Woodsman! Spare That Tree! – Berkeley Voters Decide
Updated 11/2/04 10:43 PM
BERKELEY – A measure that would create a city agency to regulate the trimming and removal of trees was headed for defeat on Tuesday.
With more than 9,000 votes cast, almost 80 percent voted against Measure S.
Elliot Cohen, who drafted the Public Tree Act of 2004, was moving between election night events and was unable to be reached for comment.
The Tree Board, which would consist of 13 to 18 members, would also be responsible for creating licensing requirements for contractors who plant or remove public trees. Cohen drafted the measure in response to what he said was irresponsible destruction of public trees downtown and in residential neighborhoods and in opposition to the city’s plans to remove 98 trees from the Marina. Many of the removals are politically driven, says Cohen.
Fighting about trees has a tradition in Berkeley. In 1919, residents of what is now City Council District 5 drafted a letter to the council protesting removal of an ailing but venerable oak on Le Conte Ave. The oak could have been saved, they argued, given the proper attention.
“The matter of the removal of these trees should be given due consideration,” wrote the Northside citizens, “and submitted to the people most interested in their preservation, and not left to the uncertain judgment of an ever changing and probably uninformed city employee, who may in a few moments, before protest may take effect, destroy on or more trees which may be the most prized aspect of a district and are absolutely invaluable, in that they can never be replaced.”
Cohen has expressed much the same sentiment 85 years later.
City commission members, school board president John Selawsky, and the Berkeley Daily Planet staff have voiced support for Measure S. The Tree Board could cost the City up to $350,000 during the first years after it is enacted, but Cohen estimates the actual costs at closer to $60,000, the cost of paying one-part-time employee. Measure S will not increase public spending, according to the initiative’s text, since private funds will pay for the planting of new trees.
Measure S would give the board “broad and unfettered power to establish licensing requirements for all persons involved in work on public trees,” the city attorney says.

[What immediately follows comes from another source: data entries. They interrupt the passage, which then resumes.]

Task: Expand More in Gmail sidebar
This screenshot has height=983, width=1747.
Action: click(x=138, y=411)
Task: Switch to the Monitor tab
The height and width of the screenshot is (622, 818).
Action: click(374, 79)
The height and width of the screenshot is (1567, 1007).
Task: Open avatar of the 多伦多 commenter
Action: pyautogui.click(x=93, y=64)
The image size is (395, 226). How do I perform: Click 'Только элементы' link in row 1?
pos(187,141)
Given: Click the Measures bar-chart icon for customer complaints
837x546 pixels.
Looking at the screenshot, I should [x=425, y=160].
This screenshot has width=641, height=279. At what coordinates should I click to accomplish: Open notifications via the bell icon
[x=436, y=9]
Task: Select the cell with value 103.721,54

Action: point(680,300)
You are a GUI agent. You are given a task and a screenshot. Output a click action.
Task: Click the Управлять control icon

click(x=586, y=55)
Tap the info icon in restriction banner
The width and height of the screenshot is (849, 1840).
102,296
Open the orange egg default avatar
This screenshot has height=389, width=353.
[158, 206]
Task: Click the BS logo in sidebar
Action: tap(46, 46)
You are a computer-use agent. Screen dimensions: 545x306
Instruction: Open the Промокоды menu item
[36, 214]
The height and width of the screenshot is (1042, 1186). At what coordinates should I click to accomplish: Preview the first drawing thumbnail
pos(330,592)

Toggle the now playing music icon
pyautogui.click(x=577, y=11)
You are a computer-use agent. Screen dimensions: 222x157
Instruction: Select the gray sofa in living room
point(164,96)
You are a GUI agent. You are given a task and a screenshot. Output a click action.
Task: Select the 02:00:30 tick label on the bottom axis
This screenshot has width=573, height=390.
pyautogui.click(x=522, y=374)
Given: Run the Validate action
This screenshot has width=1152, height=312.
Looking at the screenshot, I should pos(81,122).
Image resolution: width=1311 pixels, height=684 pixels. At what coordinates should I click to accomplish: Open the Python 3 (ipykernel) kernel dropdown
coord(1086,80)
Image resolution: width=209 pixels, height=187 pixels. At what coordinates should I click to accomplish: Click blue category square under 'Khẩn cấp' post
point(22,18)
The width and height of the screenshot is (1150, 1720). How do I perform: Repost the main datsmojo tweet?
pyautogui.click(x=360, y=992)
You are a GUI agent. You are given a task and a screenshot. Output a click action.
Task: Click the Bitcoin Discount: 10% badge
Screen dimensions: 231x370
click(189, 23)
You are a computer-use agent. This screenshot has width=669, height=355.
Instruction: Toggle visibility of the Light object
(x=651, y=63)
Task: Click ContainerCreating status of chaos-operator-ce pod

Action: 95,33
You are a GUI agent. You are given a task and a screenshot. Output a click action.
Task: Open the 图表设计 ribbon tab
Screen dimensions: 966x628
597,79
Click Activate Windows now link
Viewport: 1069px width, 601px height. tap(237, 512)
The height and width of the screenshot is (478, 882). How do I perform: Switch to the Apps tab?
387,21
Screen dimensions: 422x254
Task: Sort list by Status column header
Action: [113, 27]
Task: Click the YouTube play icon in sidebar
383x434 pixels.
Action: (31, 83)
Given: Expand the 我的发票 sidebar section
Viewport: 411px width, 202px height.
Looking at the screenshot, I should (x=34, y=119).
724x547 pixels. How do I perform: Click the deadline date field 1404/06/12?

But Cohen says this is false, citing limitations written into the act, such as a restriction for using donated money to plant in public space and a clause preventing contractors from charging the city excessive rates.
Seven of the nine city council members, including Mayor Tom Bates and Vice-mayor Maudelle Shirek, endorsed an argument against Measure S, saying that the Tree Board, if created, would “conflict with PG&E’s obligation to trim trees with power lines running through them,” and with the fire department’s ability to enforce fire codes.
The threat of a hill fire resonates powerfully with Berkeley voters, whose collective history includes the “Great Berkeley Fire” of 1923, which razed District 5 only a few years after residents petitioned to save its trees. But the argument that the Public Tree Act would increase fire hazards is intentionally misleading, says Cohen, who insists that the measure cannot interfere with PG&E tree trimming, which is mandated by state law.